Amael solo había leído algo de Freud y oído mencionar a Lacan, pero guardó en el disco duro los nombres de los otros y cuando la profesora se marchó, apuntó en su libreta de notas los que recordaba y se fue derecho a internet par buscar información primaria. Ya se ocuparía de estudiar a fondo el asunto; durante las vacaciones, porque ahora tenía que dedicarse a sus asignaturas y demostrarle a Kirenia y al mundo que era una persona responsable, capaz de lograr resultados científicos que lo hicieran acreedor sino de la fama, que a él le resbalaba, al menos de la satisfacción que produce el conocimiento bien habido. Quizás, si el flaco hubiese conocido bien a Kirenia, la hubiera excluido de las razones que alentaban su proyecto de sacrifico científico.

Aquella noche, mientras Amael analizaba el calendario de los exámenes de fin de año, uno de sus compañeros le mostró un libro sobre la psicología de los sueños. Le tiró un vistazo al índice y devolvió el texto a su dueño. Reflexionó detenidamente sobre su papel como ser humano y llegó a la conclusión de que para colectivizar el alcance positivo de los presagios tenía que leer todo lo relacionado con la interpretación científica de los sueños. Debía comenzar por plantearse al menos tres preguntas. Y empezó a razonar sobre la primera. En eso estaba cuando se quedó dormido.

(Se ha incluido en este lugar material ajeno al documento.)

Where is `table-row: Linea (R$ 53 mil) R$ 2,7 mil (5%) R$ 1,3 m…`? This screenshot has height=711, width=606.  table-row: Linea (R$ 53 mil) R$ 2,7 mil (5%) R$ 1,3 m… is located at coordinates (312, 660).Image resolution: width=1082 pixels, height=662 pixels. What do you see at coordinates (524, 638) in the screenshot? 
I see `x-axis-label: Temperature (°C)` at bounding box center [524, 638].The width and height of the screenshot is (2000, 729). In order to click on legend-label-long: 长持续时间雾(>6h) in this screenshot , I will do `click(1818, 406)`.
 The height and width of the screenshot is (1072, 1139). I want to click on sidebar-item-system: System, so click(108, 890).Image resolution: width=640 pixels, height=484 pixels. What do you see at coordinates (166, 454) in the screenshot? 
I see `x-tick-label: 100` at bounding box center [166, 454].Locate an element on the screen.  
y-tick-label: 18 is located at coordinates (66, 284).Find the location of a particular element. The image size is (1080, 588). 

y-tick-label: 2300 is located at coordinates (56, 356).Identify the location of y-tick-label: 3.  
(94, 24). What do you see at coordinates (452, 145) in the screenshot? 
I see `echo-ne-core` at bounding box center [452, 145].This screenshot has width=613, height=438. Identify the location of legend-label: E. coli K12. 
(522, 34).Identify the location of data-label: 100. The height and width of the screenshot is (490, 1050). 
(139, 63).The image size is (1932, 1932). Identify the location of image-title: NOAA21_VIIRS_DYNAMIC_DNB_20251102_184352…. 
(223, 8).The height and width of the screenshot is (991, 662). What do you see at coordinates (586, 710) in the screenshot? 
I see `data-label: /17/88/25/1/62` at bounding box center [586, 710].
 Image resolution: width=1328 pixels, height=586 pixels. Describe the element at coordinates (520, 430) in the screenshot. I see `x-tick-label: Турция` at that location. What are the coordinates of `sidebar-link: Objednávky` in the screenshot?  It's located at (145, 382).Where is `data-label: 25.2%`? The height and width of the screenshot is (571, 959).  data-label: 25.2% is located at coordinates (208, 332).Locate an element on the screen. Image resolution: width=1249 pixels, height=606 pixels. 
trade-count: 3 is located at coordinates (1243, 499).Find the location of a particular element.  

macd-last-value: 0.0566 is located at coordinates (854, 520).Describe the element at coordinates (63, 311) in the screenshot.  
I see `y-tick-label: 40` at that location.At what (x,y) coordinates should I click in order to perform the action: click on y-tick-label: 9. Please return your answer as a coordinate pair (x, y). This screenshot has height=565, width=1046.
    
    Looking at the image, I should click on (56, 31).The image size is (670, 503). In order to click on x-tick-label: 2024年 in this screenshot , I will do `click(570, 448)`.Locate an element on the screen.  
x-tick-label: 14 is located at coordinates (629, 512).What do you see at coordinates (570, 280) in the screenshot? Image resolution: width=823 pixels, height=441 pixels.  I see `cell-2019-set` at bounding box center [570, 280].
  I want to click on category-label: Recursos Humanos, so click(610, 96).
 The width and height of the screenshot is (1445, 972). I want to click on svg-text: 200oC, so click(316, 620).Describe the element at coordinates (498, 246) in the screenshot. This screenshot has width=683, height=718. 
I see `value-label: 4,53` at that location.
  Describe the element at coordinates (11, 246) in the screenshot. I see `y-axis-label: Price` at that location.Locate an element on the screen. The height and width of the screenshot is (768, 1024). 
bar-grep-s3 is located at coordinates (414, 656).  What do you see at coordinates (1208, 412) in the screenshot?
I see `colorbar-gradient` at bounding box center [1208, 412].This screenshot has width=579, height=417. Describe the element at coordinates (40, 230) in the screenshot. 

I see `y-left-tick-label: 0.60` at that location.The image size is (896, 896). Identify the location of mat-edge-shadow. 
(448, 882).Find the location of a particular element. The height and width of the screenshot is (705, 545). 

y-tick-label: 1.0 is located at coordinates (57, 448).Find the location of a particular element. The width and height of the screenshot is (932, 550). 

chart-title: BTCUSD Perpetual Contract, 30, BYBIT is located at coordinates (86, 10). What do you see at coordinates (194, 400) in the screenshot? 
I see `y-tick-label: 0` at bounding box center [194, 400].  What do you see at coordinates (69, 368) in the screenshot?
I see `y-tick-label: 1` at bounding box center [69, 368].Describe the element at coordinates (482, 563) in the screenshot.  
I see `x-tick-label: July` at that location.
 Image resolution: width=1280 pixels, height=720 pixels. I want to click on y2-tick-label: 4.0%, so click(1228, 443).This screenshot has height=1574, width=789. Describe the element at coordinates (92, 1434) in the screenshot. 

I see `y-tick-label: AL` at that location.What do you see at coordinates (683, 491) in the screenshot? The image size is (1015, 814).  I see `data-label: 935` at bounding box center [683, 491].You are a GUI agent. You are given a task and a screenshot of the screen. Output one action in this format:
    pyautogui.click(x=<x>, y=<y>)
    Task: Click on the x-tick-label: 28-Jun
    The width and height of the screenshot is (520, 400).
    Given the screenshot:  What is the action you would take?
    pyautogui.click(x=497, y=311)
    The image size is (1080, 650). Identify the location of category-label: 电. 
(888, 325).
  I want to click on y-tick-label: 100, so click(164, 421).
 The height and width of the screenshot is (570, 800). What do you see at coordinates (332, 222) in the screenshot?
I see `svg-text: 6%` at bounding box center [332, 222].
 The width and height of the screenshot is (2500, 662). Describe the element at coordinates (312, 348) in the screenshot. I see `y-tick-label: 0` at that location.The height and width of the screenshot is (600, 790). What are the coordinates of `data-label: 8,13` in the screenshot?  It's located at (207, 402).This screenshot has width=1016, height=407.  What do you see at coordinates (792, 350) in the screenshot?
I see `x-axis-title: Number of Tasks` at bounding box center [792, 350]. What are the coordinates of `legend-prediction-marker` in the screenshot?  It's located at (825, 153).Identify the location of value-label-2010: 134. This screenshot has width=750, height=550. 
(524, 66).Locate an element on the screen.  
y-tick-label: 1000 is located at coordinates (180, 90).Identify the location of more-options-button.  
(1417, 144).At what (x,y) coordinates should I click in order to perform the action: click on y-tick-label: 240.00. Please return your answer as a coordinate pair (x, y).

Se despertó con una mala noticia: no vino presagio alguno, sino una comunicación enviada por su padre quien le informaba que había recibido una parcela de tierra y como su hermano Gonzalo- quien cumplió misión en los lugares más intrincados de Centroamérica-, no estaba dispuesto a ayudarlo, contaba con él para que lo ayudara a cultivar la tierra que le habían entregado en usufructo para que la pusiera a producir. Por eso le pedía que al planificar sus vacaciones, tuviera presente el asunto.

Respondió de inmediato, por escrito y envió el mensaje con la misma persona que trajo el papel:
“Papá, me prometí a mí mismo aprovechar las vacaciones para estudiar con dedicación un tema que me preocupa. Pero, eso será después: vamos a cultivar la parcela, cuenta conmigo”.